Kaba sabayla tanışmak

İnce ve sivri çubuklarla toprağın üzerine resim yapmayı icat eden Ina filler, bulutlar, balıklar, çevresinde ne görüyorsa en azından ana hatlarıyla çizmeye başlıyor. Fakat kabiledeki herkes aynı şekilde davranmak zorunda olduğu için onun bu ilgisi kabilenin diğer üyeleri tarafından hoş karşılanmıyor. Diğerlerinin homurtularına rağmen resim yapmaktan vazgeçmeyen bu cesur kız işine odaklandığında rahatsız edilmekten hoşlanmasa da, eğer çevresindekiler erkekse maalesef sesini çıkaramıyor. Ayrıca kabiledeki diğer pek çok erkek gibi, iyi tuzak kurmak ve avlanmaktan başka bir becerisi olmayan Gob da onun bu yeteneğini kıskandığı için Ina’yı hiç rahat bırakmıyor. Yazarın cümleleriyle ifade edersek, “İşte burada tanışırız tarihöncesi bir kaba sabayla ve anlarız ki tüm kaba sabalar oldum olası tarihöncesinden kalmış gibilerdir aslında.” Ancak kaba saba bir erkek olan Gob’un ondan kurtulmak için kurduğu tuzak, Ina’nın cesareti sayesinde yeteneğini kabilesine kabul ettirebileceği bir maceraya dönüşüyor.

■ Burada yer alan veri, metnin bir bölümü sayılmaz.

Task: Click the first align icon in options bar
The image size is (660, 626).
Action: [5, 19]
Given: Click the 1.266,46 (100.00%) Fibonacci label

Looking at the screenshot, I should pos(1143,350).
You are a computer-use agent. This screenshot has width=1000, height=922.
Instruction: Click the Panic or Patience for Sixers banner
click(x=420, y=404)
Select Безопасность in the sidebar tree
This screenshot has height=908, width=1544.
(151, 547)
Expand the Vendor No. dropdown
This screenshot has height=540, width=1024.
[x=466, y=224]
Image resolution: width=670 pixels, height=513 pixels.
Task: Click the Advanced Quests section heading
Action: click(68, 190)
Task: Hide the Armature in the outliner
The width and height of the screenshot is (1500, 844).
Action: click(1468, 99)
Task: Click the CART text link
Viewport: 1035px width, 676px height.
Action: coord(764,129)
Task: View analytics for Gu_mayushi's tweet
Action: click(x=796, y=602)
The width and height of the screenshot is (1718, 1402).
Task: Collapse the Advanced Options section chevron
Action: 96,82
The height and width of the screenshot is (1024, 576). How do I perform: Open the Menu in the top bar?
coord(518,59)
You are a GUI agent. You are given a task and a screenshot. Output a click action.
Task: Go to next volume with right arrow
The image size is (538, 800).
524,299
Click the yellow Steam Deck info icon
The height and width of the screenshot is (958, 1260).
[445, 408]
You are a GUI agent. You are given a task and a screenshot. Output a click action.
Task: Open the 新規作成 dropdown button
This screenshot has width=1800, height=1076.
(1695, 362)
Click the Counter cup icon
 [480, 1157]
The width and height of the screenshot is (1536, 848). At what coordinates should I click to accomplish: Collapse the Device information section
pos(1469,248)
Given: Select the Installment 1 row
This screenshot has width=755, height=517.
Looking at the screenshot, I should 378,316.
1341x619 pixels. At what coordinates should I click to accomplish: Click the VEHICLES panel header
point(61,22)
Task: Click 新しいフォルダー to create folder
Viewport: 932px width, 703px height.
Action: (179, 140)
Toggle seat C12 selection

Okumaya ve yazmaya çok düşkün olan ve tüm yazdıklarında günümüz çocuklarını her yönüyle yansıtabilmek için olağanüstü hassasiyet gösteren Beatrice Masini’nin otuzun üzerinde kitabı bugüne kadar on altı dile çevrildi. Yazarın ‘Güzel, Açıkgöz, Cesur Kızlar’ serisinden Türkçede yayımlanan diğer kitapları; Ejder Çocuk, Sivri Uzun Dişler, Bilmece Bilen Kız, Gizemli Miço, Kocaman Ayaklı Çocuk, Korkusuz Isabelita, Kral Kızının Armağanı ve Yalancı Aynalar başlıklarını taşıyor. 2004’te “En İyi Yazar” olarak İtalya’nın “Premio Andersen” ödülüne değer bulunan Masini, bu serinin tüm kitaplarında cinsiyet ayrımcılığının farklı bir boyutuna çocuk kahramanlarının ortaya koyduğu cesaret örnekleriyle dikkat çekiyor.